Raw data.
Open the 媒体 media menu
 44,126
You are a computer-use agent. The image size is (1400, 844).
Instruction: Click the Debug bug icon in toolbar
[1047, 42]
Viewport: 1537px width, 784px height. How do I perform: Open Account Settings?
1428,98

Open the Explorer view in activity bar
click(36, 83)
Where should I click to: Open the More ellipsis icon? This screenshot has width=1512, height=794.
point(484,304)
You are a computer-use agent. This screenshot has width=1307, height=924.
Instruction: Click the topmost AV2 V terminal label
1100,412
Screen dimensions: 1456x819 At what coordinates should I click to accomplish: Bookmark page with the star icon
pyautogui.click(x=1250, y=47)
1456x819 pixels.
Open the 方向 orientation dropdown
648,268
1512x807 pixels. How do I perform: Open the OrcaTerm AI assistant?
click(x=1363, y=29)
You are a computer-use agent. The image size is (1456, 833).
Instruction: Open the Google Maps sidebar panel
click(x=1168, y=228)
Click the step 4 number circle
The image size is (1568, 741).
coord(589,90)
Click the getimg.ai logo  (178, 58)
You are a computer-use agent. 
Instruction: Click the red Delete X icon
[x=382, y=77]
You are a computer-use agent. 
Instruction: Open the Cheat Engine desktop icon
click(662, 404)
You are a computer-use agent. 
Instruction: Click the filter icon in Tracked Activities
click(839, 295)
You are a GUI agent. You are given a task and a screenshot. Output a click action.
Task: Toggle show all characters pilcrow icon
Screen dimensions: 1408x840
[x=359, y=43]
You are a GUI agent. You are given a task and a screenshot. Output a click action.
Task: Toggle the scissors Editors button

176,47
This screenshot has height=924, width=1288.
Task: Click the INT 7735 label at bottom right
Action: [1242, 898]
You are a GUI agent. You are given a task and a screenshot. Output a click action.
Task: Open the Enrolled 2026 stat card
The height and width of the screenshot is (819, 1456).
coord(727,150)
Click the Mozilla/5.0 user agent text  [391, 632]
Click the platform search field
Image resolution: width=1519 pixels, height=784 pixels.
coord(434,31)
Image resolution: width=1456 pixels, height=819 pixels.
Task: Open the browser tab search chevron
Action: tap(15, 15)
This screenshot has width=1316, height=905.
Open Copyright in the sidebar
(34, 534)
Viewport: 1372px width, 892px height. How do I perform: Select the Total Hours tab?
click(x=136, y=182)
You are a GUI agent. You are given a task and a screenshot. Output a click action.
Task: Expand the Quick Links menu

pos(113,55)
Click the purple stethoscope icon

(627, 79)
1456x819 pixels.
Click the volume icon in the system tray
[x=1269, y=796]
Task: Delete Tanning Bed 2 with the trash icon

Problem requirements.
Nothing in the data may be left out. Copy all of it exactly.

Written response.
Open the 媒体 media menu
 44,126
You are a computer-use agent. The image size is (1400, 844).
Instruction: Click the Debug bug icon in toolbar
[1047, 42]
Viewport: 1537px width, 784px height. How do I perform: Open Account Settings?
1428,98

Open the Explorer view in activity bar
click(36, 83)
Where should I click to: Open the More ellipsis icon? This screenshot has width=1512, height=794.
point(484,304)
You are a computer-use agent. This screenshot has width=1307, height=924.
Instruction: Click the topmost AV2 V terminal label
1100,412
Screen dimensions: 1456x819 At what coordinates should I click to accomplish: Bookmark page with the star icon
pyautogui.click(x=1250, y=47)
1456x819 pixels.
Open the 方向 orientation dropdown
648,268
1512x807 pixels. How do I perform: Open the OrcaTerm AI assistant?
click(x=1363, y=29)
You are a computer-use agent. The image size is (1456, 833).
Instruction: Open the Google Maps sidebar panel
click(x=1168, y=228)
Click the step 4 number circle
The image size is (1568, 741).
coord(589,90)
Click the getimg.ai logo  (178, 58)
You are a computer-use agent. 
Instruction: Click the red Delete X icon
[x=382, y=77]
You are a computer-use agent. 
Instruction: Open the Cheat Engine desktop icon
click(662, 404)
You are a computer-use agent. 
Instruction: Click the filter icon in Tracked Activities
click(839, 295)
You are a GUI agent. You are given a task and a screenshot. Output a click action.
Task: Toggle show all characters pilcrow icon
Screen dimensions: 1408x840
[x=359, y=43]
You are a GUI agent. You are given a task and a screenshot. Output a click action.
Task: Toggle the scissors Editors button

176,47
This screenshot has height=924, width=1288.
Task: Click the INT 7735 label at bottom right
Action: [1242, 898]
You are a GUI agent. You are given a task and a screenshot. Output a click action.
Task: Open the Enrolled 2026 stat card
The height and width of the screenshot is (819, 1456).
coord(727,150)
Click the Mozilla/5.0 user agent text  [391, 632]
Click the platform search field
Image resolution: width=1519 pixels, height=784 pixels.
coord(434,31)
Image resolution: width=1456 pixels, height=819 pixels.
Task: Open the browser tab search chevron
Action: tap(15, 15)
This screenshot has width=1316, height=905.
Open Copyright in the sidebar
(34, 534)
Viewport: 1372px width, 892px height. How do I perform: Select the Total Hours tab?
click(x=136, y=182)
You are a GUI agent. You are given a task and a screenshot. Output a click action.
Task: Expand the Quick Links menu

pos(113,55)
Click the purple stethoscope icon

(627, 79)
1456x819 pixels.
Click the volume icon in the system tray
[x=1269, y=796]
Task: Delete Tanning Bed 2 with the trash icon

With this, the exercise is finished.